The Pre-Budget Report of 9 December 2009 announced that £600 million would be cut from the higher education and science and research budgets, “from a combination of changes to student support within existing arrangements; efficiency savings and prioritisation across universities, science and research; some switching of modes of study in higher education; and reductions in budgets that do not support student participation”. The Committee conclude that the figure of £600 million is an arbitrary one, imposed by Treasury, with no clarity about how it was generated. It is also not yet clear where these cuts will fall.
In addition, the funds allocated by HEFCE to universities in England will fall in the 2010-11 financial year, by 6.5% compared to the allocation in 2009-10. Within the overall HEFCE budget, allocations to individual institutions were announced a couple of weeks ago.
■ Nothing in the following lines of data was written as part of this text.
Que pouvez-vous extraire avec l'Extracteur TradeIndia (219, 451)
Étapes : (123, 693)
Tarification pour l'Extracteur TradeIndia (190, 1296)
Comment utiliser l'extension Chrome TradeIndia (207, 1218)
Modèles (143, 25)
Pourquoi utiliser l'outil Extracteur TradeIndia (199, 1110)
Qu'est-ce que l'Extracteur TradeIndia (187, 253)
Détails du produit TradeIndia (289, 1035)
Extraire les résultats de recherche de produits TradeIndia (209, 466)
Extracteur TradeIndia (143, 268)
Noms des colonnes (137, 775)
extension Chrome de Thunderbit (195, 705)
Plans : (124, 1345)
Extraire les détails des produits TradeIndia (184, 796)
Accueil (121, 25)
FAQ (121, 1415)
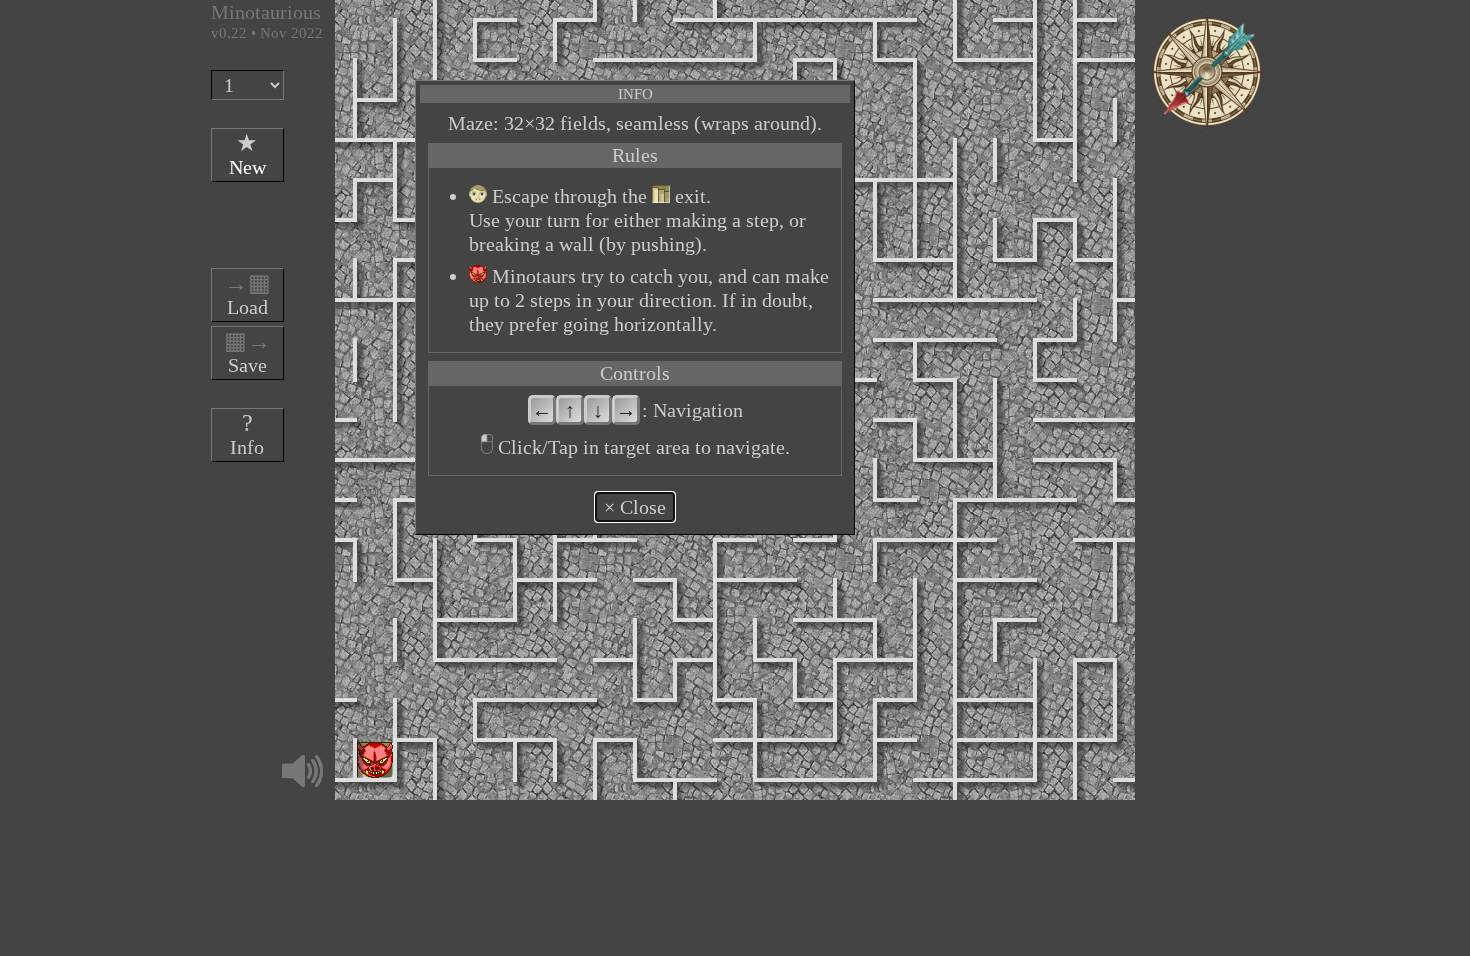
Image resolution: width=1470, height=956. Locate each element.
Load (247, 294)
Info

Against this background of cuts already announced is the very real concern amongst researchers and others in higher education that further cuts are to come. The current Comprehensive Spending Review (CSR 2007) expires in 2010-11, with funding beyond March 2011 contingent upon a new Budget and CSR. In evidence given to the Science and Technology Committee, the Minister for Science and Innovation, Lord Paul Drayson, said, “my lack of comfort is due to the fact that I am arguing very strongly for the figure for the future overall research budget… The argument is still to be made and won.”
As well as concluding that overall cuts to the science budget are unsustainable in terms of building the UK’s ‘knowledge economy’, relying on a supply of scientifically qualified teachers, researchers and an attractive research environment to business and industry, the inquiry touches upon plans in the new Research Excellence Framework to assess the ‘impact’ of researchers’ work. The Committee also examine the separate push by the Research Councils to ask researchers to consider the impact of their work when applying for grants. The Committee conclude that assessing impact retrospectively as part of the REF, whilst a commendable idea, is not feasible in practice and that difficulties in doing this will prove ‘insurmountable’. However, members do support the Research Councils requirement for researchers to consider how they might open up ‘pathways to impact’ through their research and call upon the Research Councils to clarify their requirements. There is a perception in the scientific community that researchers are being asked to ‘predict’ the impact of their research; a charge which the Research Councils dispute and on which the Committee call for clarification to correct this misinformation.
Overall, the report echoes other recent publications calling for stability, and an increase, in science spending during a period of fiscal tightening, such as the Royal Society’s ‘Scientific Century’ and the Council for Science and Technology’s recent ‘Vision for UK Research‘ report. Today’s budget announcement will be an interesting test of whether HM Treasury has got the message.